施業の種別・面積・補助率・実際の事業費から、造林や間伐の補助金額と差引の持出額を算出します。

最終更新:2026-05-06/監修:計算ツールズ編集部

造林・間伐の補助金計算ツール

標準事業費は施業種別の標準単価×地域調整率×面積です。既定値の人工造林は1haあたり1,200,000円、調整率100%で3.0haなら3,600,000円。補助金は国庫51%と都道府県の上乗せ17%を合わせた68%を掛けて2,448,000円になります。実際の事業費は130万円×3.0ha=3,900,000円で、申請2件分の事務経費50,000円を加えると3,950,000円。標準事業費との差額は300,000円で、差引の持出額は3,950,000−2,448,000=1,502,000円、haあたり500,667円となります。

施業種別の標準単価の目安

施業haあたり標準単価主な内容
人工造林(植栽)1,200,000円前後地拵え・苗木・植付
搬出間伐480,000円前後選木・伐倒・集材
保育間伐320,000円前後切捨てによる本数調整
下刈り130,000円前後植栽木周辺の刈払い

補助率の構成

区分負担の主体割合の目安
国庫補助標準事業費の約5割
都道府県の上乗せ都道府県1〜2割
市町村の上乗せ市町村制度がある地域のみ
森林所有者の負担所有者残りの部分

※参考計算です。単価・補助率・点数は地域や年度の改定で変わるため、実際の契約書や告示で確認してください。

造林・間伐の補助金計算の詳しい解説

造林補助で持ち出しが生じる主な理由は、補助の基礎が実際に支払った額ではなく制度上の標準事業費だからです。
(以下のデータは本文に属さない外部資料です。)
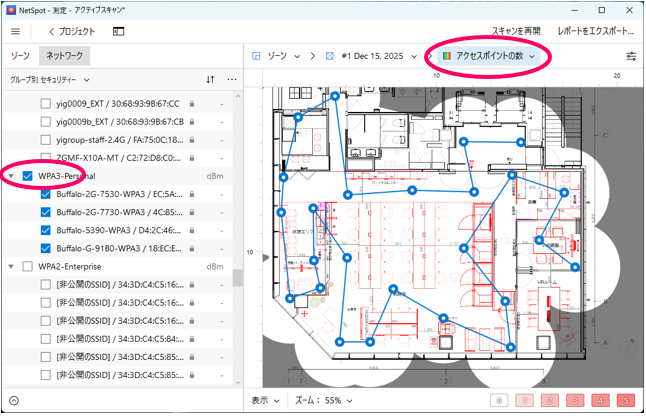Open visualization settings sliders icon
This screenshot has width=646, height=416.
pyautogui.click(x=631, y=57)
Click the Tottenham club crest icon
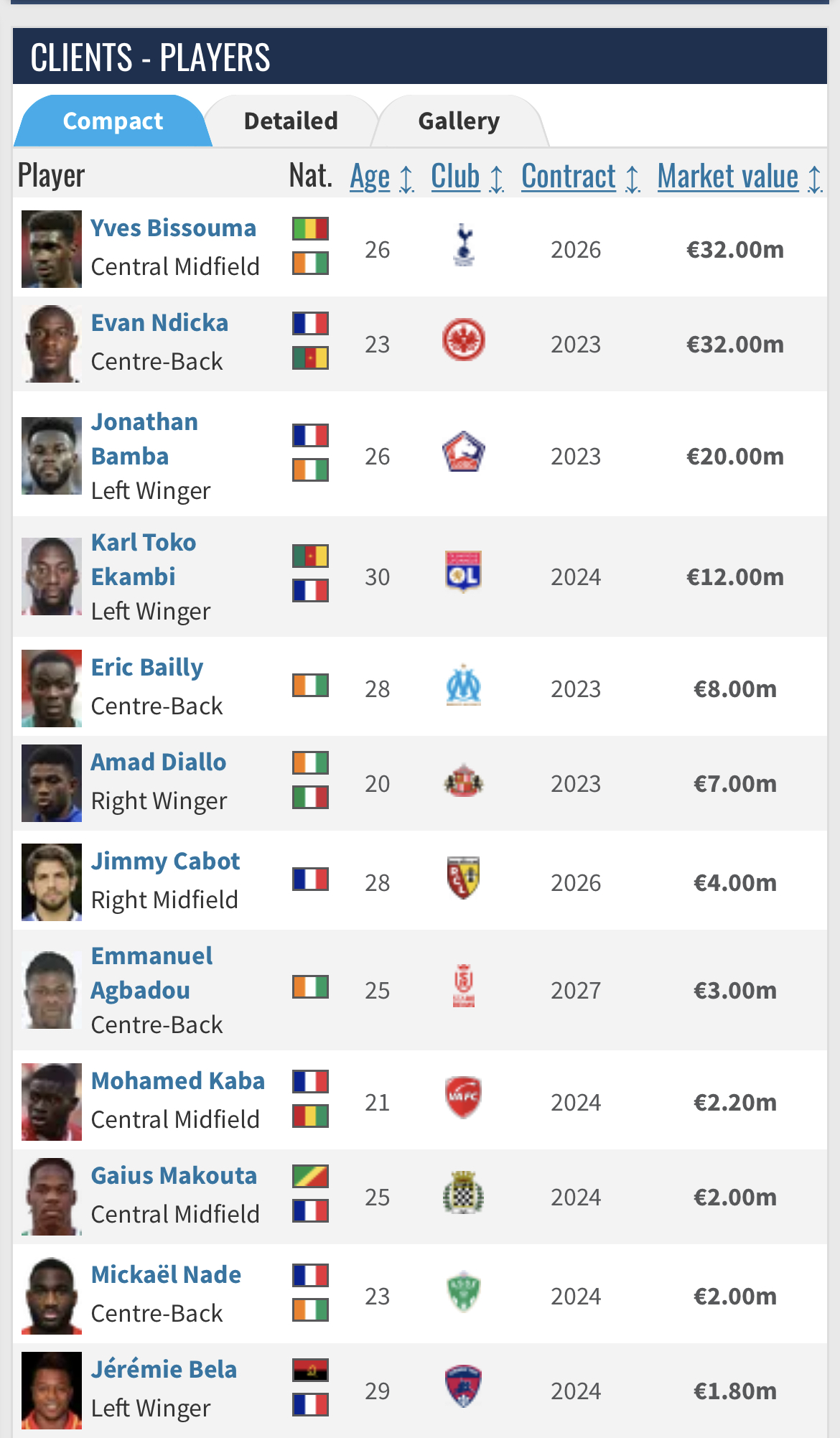 click(x=464, y=246)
標準単価は標準的な地形と作業条件を前提に定められており、急傾斜地や小面積の分散した現場では実際の費用がこれを上回ります。既定値では標準3,600,000円に対し実費が3,900,000円で、超過分の300,000円は補助の対象外となり全額が所有者の負担です。補助率が7割近くあっても持ち出しが1割から4割生じるのは、この差が原因になっています。
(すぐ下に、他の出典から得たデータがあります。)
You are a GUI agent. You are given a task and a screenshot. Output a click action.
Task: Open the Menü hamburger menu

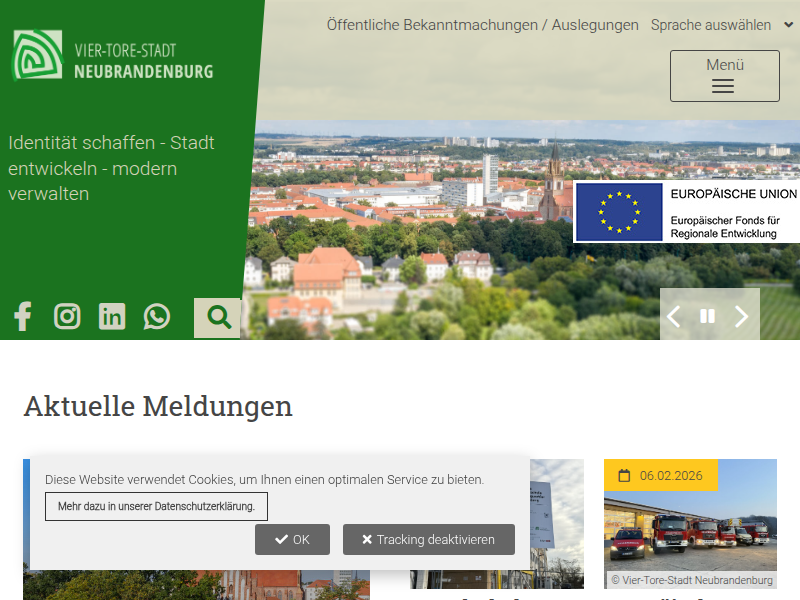coord(724,76)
判断が分かれるのは、標準単価を超える施工をどこまで認めるかです。丁寧な地拵えや大きな苗木の使用は初期の活着率を高め、後年の下刈り回数を減らせる可能性があります。一方でその費用は補助の対象外になりやすく、当年の持ち出しは確実に増えます。数年先の保育費まで含めた累計で比べれば有利になる場合もあるため、造林から下刈りが終わるまでの数年分をまとめて試算するのが実務的です。逆に費用を抑えすぎて再造林が失敗すると、やり直しの費用が丸ごと発生します。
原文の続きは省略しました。